---- EXCERPT PROVIDED
In his essay, which is also a meditation on the possibility of historical change and hope, Luke Harlow captures many of these issues by posing two questions to historians of southern evangelicalism, “Do we need to change anything? And what do we have to say to those who don’t think first about the history of religion?” Charles Irons considers exactly what “the new materialists” leave out when they leave out religion, and also asks what might be gained from considering “religion” more broadly in these histories. Laura Porter considers the significance of these bleak new histories as they relate to the historiography of Christian paternalism, arguing that books like Edward Baptist’s “not only leave little question that the paternalistic ideals touted by many slave owners were rarely put into practice, but also—crucially—why they were doomed from the beginning.” Beth Schweiger considers the impact of new histories that depict slavery as thoroughly modern on our view of southern evangelicalism, writing, “The consensus that American slavery was a varietal of modern liberal capitalism matters to histories of religion because, although rarely stated outright, a premodern slavery was presumed to rest on a premodern religion.” Jon Sensbach rounds out the forum by extending the geographical boundaries of the discussion to include the British Caribbean, revealing the very different dynamics that characterized the relationship between evangelicalism, slavery, and capitalism in the British West Indies, and in the process underlining the importance of that relationship in the American South.
--------
EXERCISES
1. Summarize the passage on histories of southern evangelicalism and slavery in two sentences.
2. Extend the passage on histories of southern evangelicalism and slavery, starting after its final sentence.
---- ITEMS
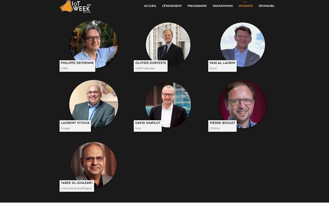Open the Sponsors menu item

pyautogui.click(x=266, y=6)
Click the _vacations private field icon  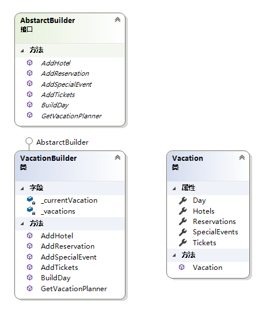tap(31, 211)
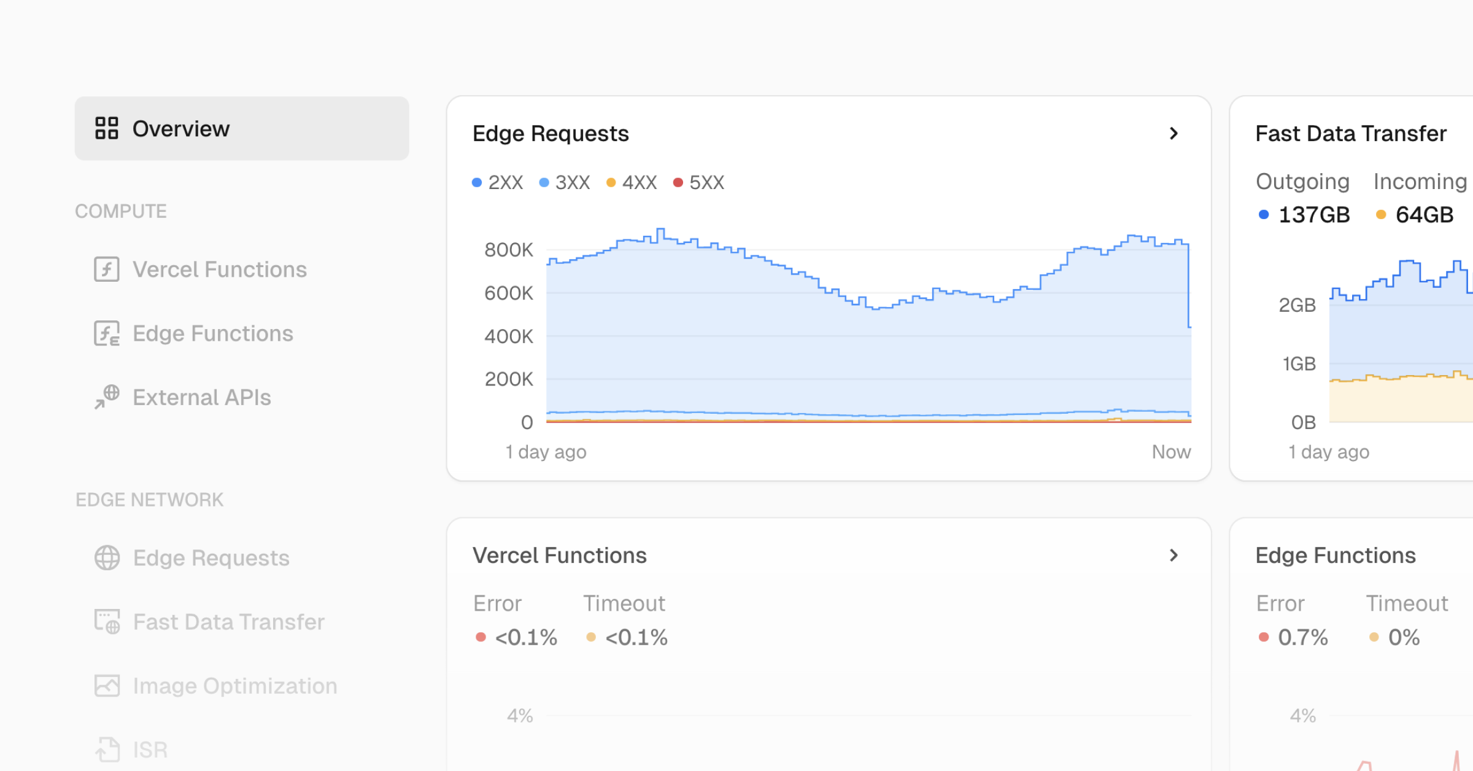Open the Compute section heading

(x=121, y=211)
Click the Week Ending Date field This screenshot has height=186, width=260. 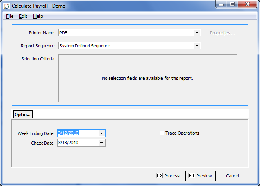[77, 133]
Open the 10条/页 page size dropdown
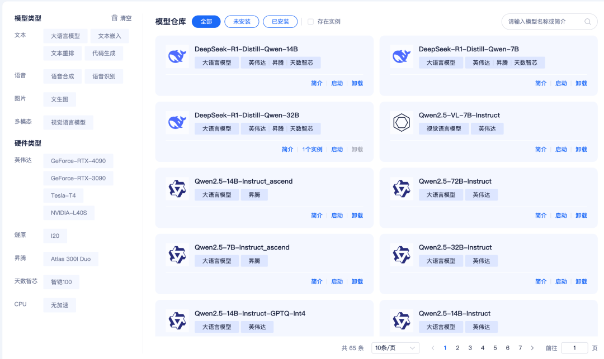 [395, 347]
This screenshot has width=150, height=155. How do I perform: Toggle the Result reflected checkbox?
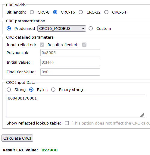(x=84, y=45)
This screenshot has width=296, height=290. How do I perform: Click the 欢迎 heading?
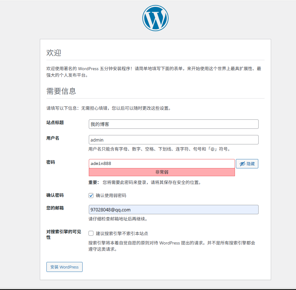pyautogui.click(x=54, y=53)
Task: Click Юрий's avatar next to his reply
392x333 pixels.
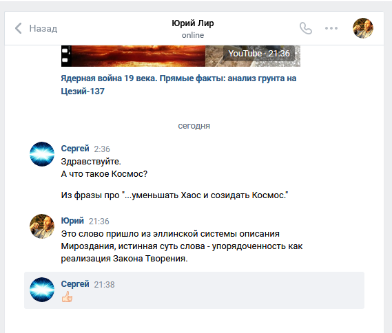Action: coord(42,226)
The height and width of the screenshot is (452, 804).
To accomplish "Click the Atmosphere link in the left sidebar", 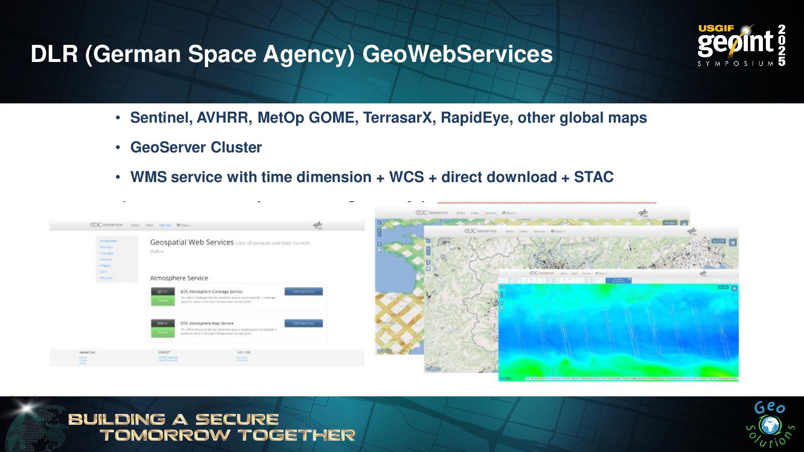I will click(108, 241).
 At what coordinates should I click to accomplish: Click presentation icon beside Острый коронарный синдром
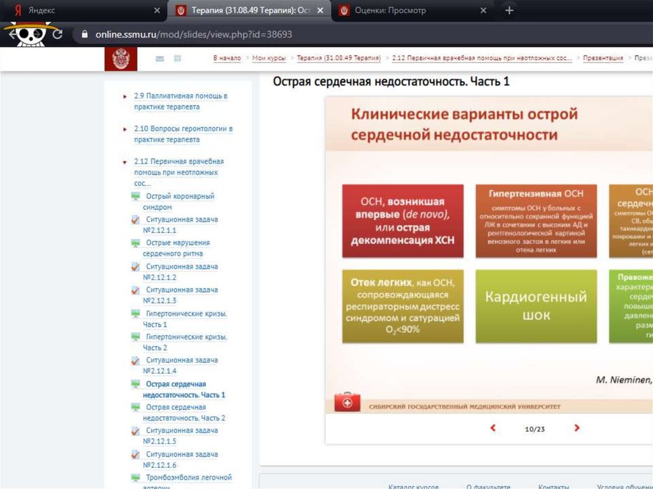[x=136, y=196]
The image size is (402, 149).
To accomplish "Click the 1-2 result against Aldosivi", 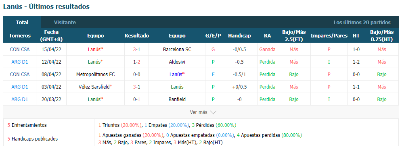I will click(x=137, y=62).
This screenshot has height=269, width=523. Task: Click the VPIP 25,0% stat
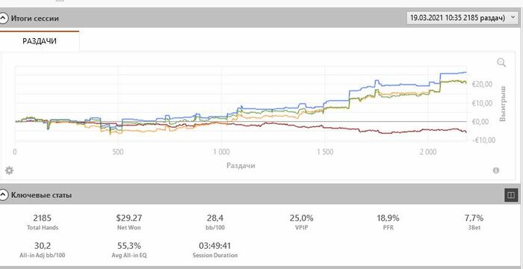click(302, 222)
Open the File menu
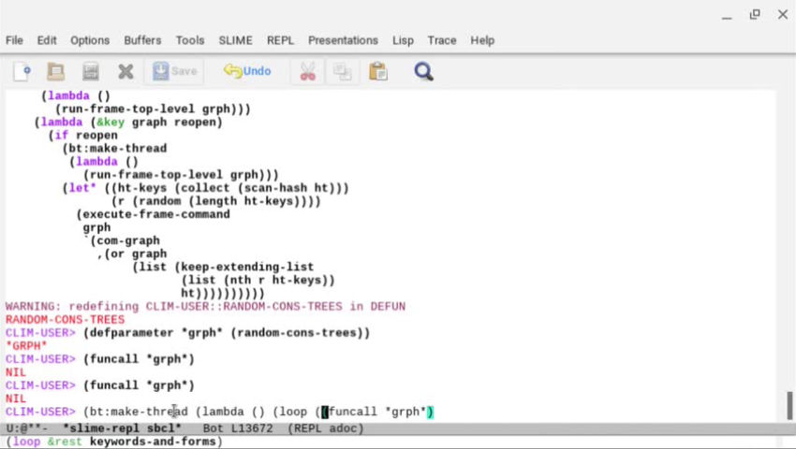 pos(14,40)
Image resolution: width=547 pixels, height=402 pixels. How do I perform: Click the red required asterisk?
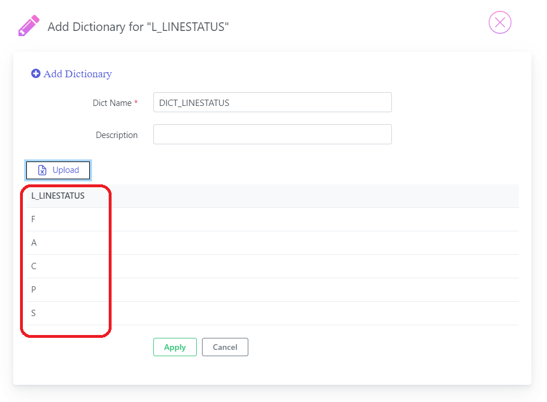136,102
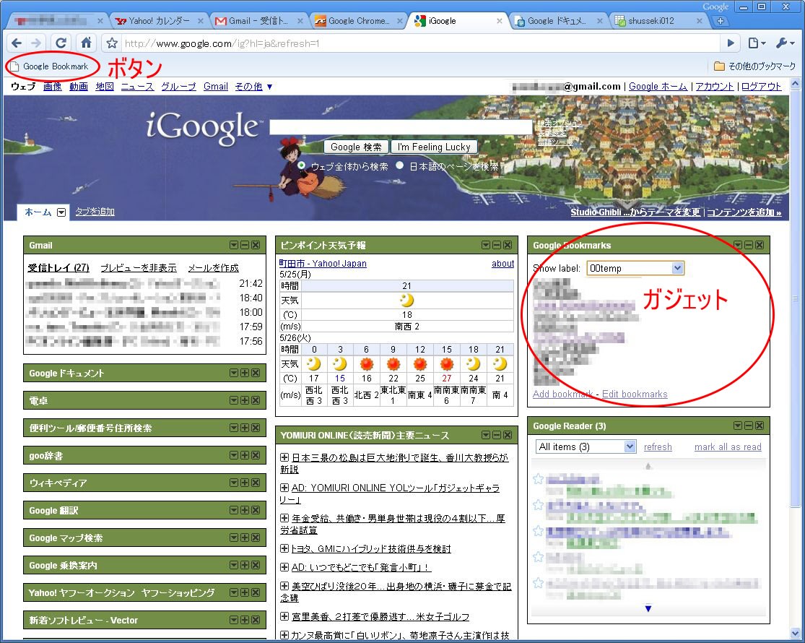This screenshot has height=643, width=805.
Task: Bookmark this page with the star icon
Action: click(x=112, y=43)
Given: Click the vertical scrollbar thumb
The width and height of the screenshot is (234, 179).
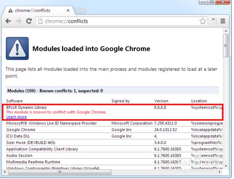Looking at the screenshot, I should pyautogui.click(x=226, y=46).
--------
ANSWERS FOR THE EXERCISE
1. Luke Harlow asks historians of southern evangelicalism whether anything needs to change and what they can say to those not focused on religious history, while Charles Irons examines what "the new materialists" miss by leaving out religion, and Laura Porter argues that books like Edward Baptist's show why slave owners' paternalistic ideals were rarely practiced and were doomed from the start. Beth Schweiger considers how new histories portraying slavery as modern affect views of southern evangelicalism, and Jon Sensbach rounds out the forum by extending the discussion to the British Caribbean, which underlines the importance of the relationship between evangelicalism, slavery, and capitalism in the American South.

2.
Taken together, these essays suggest that the new histories of slavery will indeed impact future scholarship on southern evangelicalism, but also that the striking absence of religion in these histories leaves an important part of the history of slavery and capitalism untold.


[1] Edward E. Baptist, The Half Has Never Been Told: Slavery and the Making of American Capitalism (New York: Basic Books, 2014); Walter Johnson, River of Dark Dreams: Slavery and Empire in the Cotton Kingdom (Cambridge, MA: Belknap Press, 2013); Sven Beckert, Empire of Cotton: A Global History (New York: Knopf, 2014); Calvin Schermerhorn, The Business of Slavery and the Rise of American Capitalism, 1815–1860 (New Haven, CT: Yale University Press, 2015); Joshua D. Rothman, Flush Times and Fever Dreams: A Story of Capitalism and Slavery in the Age of Jackson (Athens: University of Georgia Press, 2014); Adam Rothman pays more somewhat more attention to religion than other recent accounts. Adam Rothman, Slave Country: American Expansion and the Origins of the Deep South (Cambridge, MA: Harvard University Press, 2007).

[2] Bethany Moreton, To Serve God and Wal-Mart: The Making of Christian Free Enterprise (Cambridge, MA: Harvard University Press, 2009); Darren Dochuk, “Blessed by Oil, Cursed with Crude: God and Black Gold in the American Southwest,” Journal of American History 99, no. 1 (June, 2012): 51–61; Darren E. Grem, The Blessings of Business: How Corporations Shaped Conservative Christianity (New York: Oxford University Press, 2016).

[3] Eugene D. Genovese, Roll, Jordan, Roll: The World the Slaves Made (New York: Vintage Books, 1976); Erskine Clarke, Dwelling Place: A Plantation Epic (New Haven, CT: Yale University Press, 2005).